PAGE TEXT:
☆ ☆ ☆ ☆ ☆ ☆ ☆

Front Page News: CT Seniors Deserve Tax Relief

February 24, 2016

Waterbury Republican-American

Sen. Robert J. Kane, R-Watertown, is trying to rally older voters in his 10-town district behind his legislation to exempt Social Security benefits from the income tax.

He sent out an appeal to seniors to come to Hartford to testify Friday for the tax break or email written testimony to the Finance, Revenue and Bonding Committee.

“It’s about time seniors in Connecticut got some tax relief,” Kane said.

Realistic or not, state lawmakers are proposing all kinds of tax cuts this session even though the state’s bedeviling budget troubles constrain the legislature’s ability to lower taxes.

“I would anticipate we can’t implement large tax breaks at this time,” said Rep. Jeffrey J. Berger, D-73rd District, the House chairman of the Finance, Revenue and Bonding Committee. Gov. Dannel P. Malloy proposed to cut $570 million from budgeted increases in the adopted $20.4 billion budget for 2017 because anticipated taxes are falling short of the approved spending levels. All the proposed tax rollbacks would mean revenue losses approaching $1 billion if the legislature and Malloy were to enact all of them. To add a complicating wrinkle, the Malloy administration is now warning the revenue outlook for the 2017 fiscal year could worsen. The governor’s budget office is sounding alarms concerning income taxes, the largest source of state funding. Malloy did not propose any tax increases or reductions. The governor’s office left open the possibility of tax cuts Tuesday, but a Malloy spokesman said any tax breaks must be offset by spending reductions.

☆ ☆ ☆ ☆ ☆ ☆ ☆

PROVIDED MATERIAL:

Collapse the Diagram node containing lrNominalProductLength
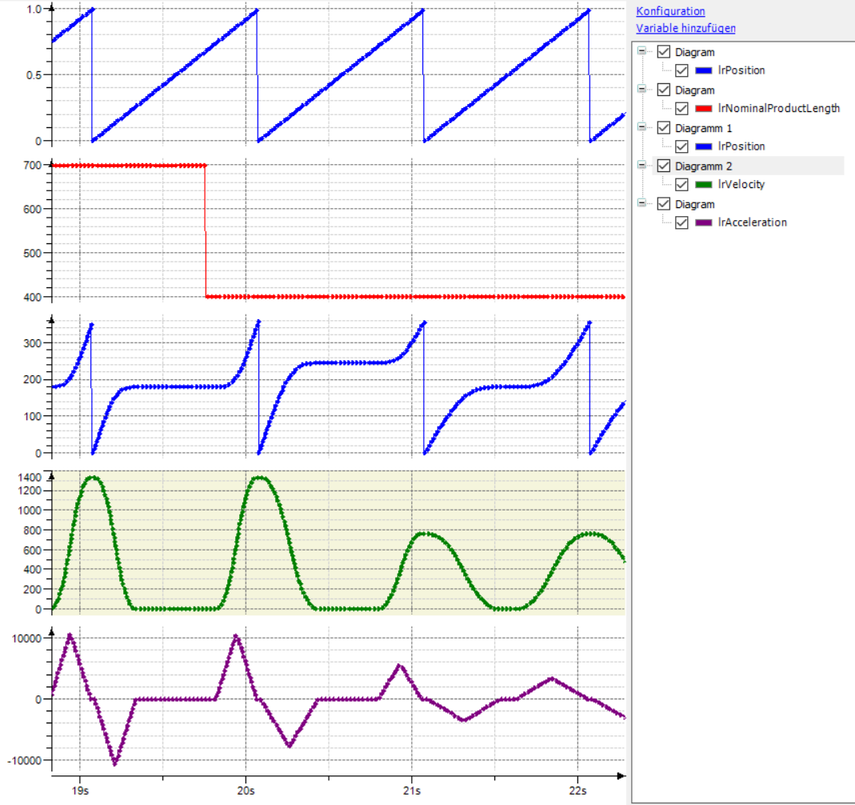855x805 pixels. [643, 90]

☆ ☆ ☆ ☆ ☆ ☆ ☆

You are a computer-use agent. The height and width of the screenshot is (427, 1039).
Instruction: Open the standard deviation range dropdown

☆ ☆ ☆ ☆ ☆ ☆ ☆

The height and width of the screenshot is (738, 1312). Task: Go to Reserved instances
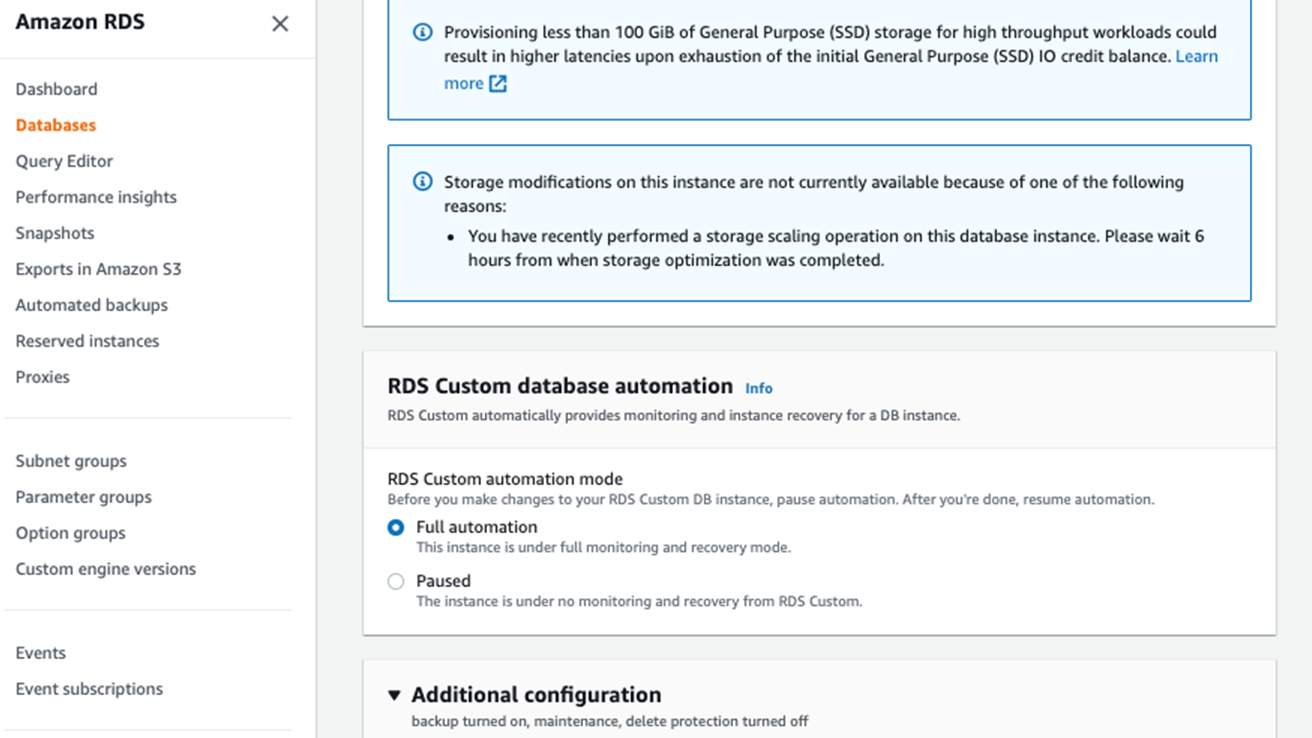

☆ ☆ ☆ ☆ ☆ ☆ ☆

WHAT THE TASK REQUIRES: Reproduce the entire article on tax relief for Connecticut seniors, word for word. Nothing in the listing is needed for this work.

WRITTEN ANSWER:
Front Page News: CT Seniors Deserve Tax Relief

February 24, 2016

Waterbury Republican-American

Sen. Robert J. Kane, R-Watertown, is trying to rally older voters in his 10-town district behind his legislation to exempt Social Security benefits from the income tax.

He sent out an appeal to seniors to come to Hartford to testify Friday for the tax break or email written testimony to the Finance, Revenue and Bonding Committee.

“It’s about time seniors in Connecticut got some tax relief,” Kane said.

Realistic or not, state lawmakers are proposing all kinds of tax cuts this session even though the state’s bedeviling budget troubles constrain the legislature’s ability to lower taxes.

“I would anticipate we can’t implement large tax breaks at this time,” said Rep. Jeffrey J. Berger, D-73rd District, the House chairman of the Finance, Revenue and Bonding Committee. Gov. Dannel P. Malloy proposed to cut $570 million from budgeted increases in the adopted $20.4 billion budget for 2017 because anticipated taxes are falling short of the approved spending levels. All the proposed tax rollbacks would mean revenue losses approaching $1 billion if the legislature and Malloy were to enact all of them. To add a complicating wrinkle, the Malloy administration is now warning the revenue outlook for the 2017 fiscal year could worsen. The governor’s budget office is sounding alarms concerning income taxes, the largest source of state funding. Malloy did not propose any tax increases or reductions. The governor’s office left open the possibility of tax cuts Tuesday, but a Malloy spokesman said any tax breaks must be offset by spending reductions.